Дома меня встретил отец. После правдивой исповеди он благословил меня крепким подзатыльником и дал кусок чёрного хлеба.
Прошло пол – века, но и теперь, вспоминая его вкус, у меня рефлекторно текут слюнки. Не забылся и ядрёный подзатыльник отца, за всё моё счастливое детство он был единственным от него физическим наказанием…
Остаток пути до Челябинска я провёл в обществе трёх моложавых женщин. У каждой багаж состоял из сумок, набитых продуктами, от которых исходил дразнящий букет запахов гастрономического содержания. В те годы почти во всех магазинах страны полки ломились от банок с крабами, вкус которых для людей был непривычен и непонятен, других продуктов катастрофически не хватало. Зато столица на удивление иностранцев ломилась от изобилия товаров. Что делать, надо было поддерживать марку благополучного государства перед чванливой Европой. И к этому богатейшему всесоюзному продуктовому складу люди стекались, как мухи на мёд. Сейчас, глядя на баснословные цены на снатку, принявшую статус деликатеса, я понимаю Верещагина из фильма « Белое солнце пустыни», с отвращением смотревшего на опостылевшую чёрную икру…
По моему невесёлому виду мудрая мать сразу поняла, что поездка не принесла мне душевного спокойствия. Деликатно и мягко она пыталась смягчить полученный от Светки нокдаун, но от этого было не легче.

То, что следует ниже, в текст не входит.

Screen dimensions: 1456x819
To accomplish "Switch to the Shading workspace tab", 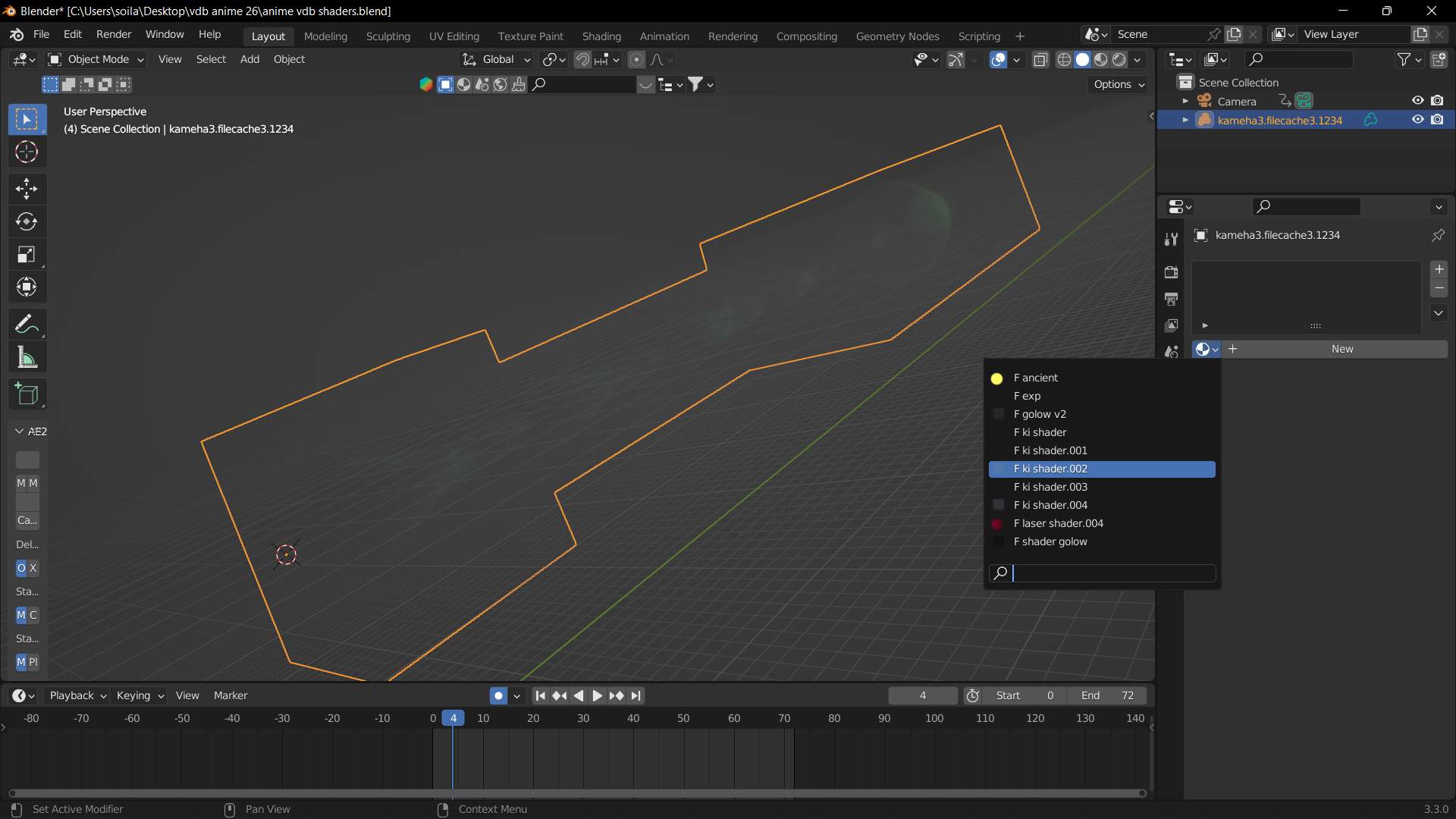I will pyautogui.click(x=601, y=36).
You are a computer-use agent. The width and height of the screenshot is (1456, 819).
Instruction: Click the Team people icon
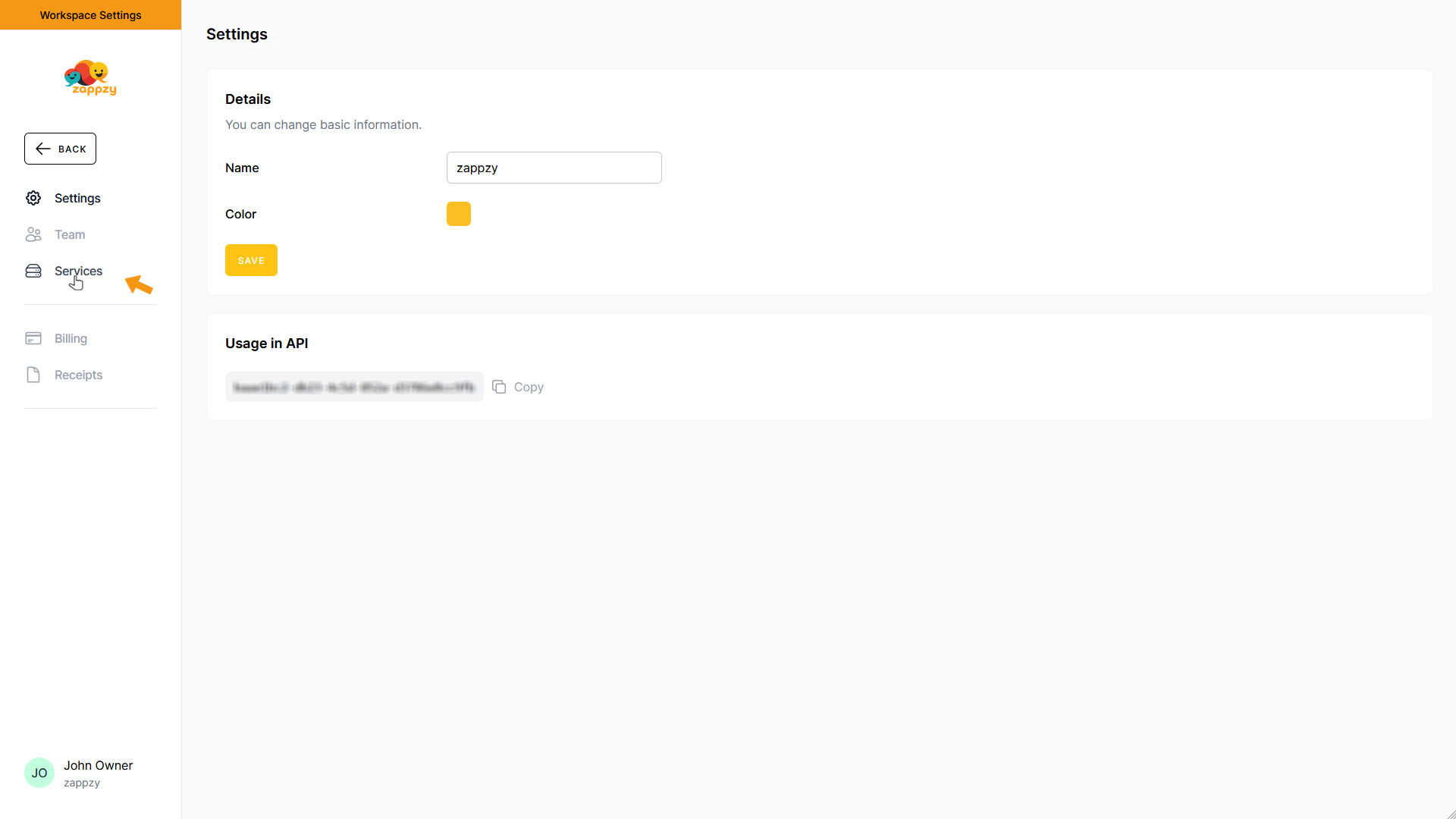(33, 234)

Я обошёл всех своих друзей и знакомых, встречался с приятелями, и мы по старой памяти перекидывались в «шубу» и «очко», играя по маленькой.
Несколько раз встречался с половой разбойницей Нинель, как всегда неутомимой, горячей и страстной.
Однако всё хорошее когда-нибудь кончается. Тепло и сердечно попрощавшись с домочадцами и друзьями, я укатил в альма – матер на решающий штурм последнего Рубикона, за которым уже просматривалась роскошная самостоятельная жизнь.
В учебном полку меня встретила приятная неожиданность. В прикроватной тумбочке, где кроме туалетных принадлежностей и конспектов хранить ничего не полагалось, на видном месте лежали бланки почтовых денежных переводов на общую сумму более двухсот рублей. В полтора раза больше, чем курсантское месячное содержание. Ребята потребовали событие отметить чем-нибудь этаким. Естественно, я был бы свинтусом, если бы зажилил хоть часть гонорара, и потому в ближайшую субботу мы прокутили его в единственном в городе кафе. Вкусили по кружке алтайской медовухи – напитка приятного на вкус, возбуждающего и зовущего на любовные приключения.
Я внутренне гордился, что за мою писанину получил реальные деньги. Этот небольшой гонорар стал сильнейшим стимулом в укреплении связей с прессой.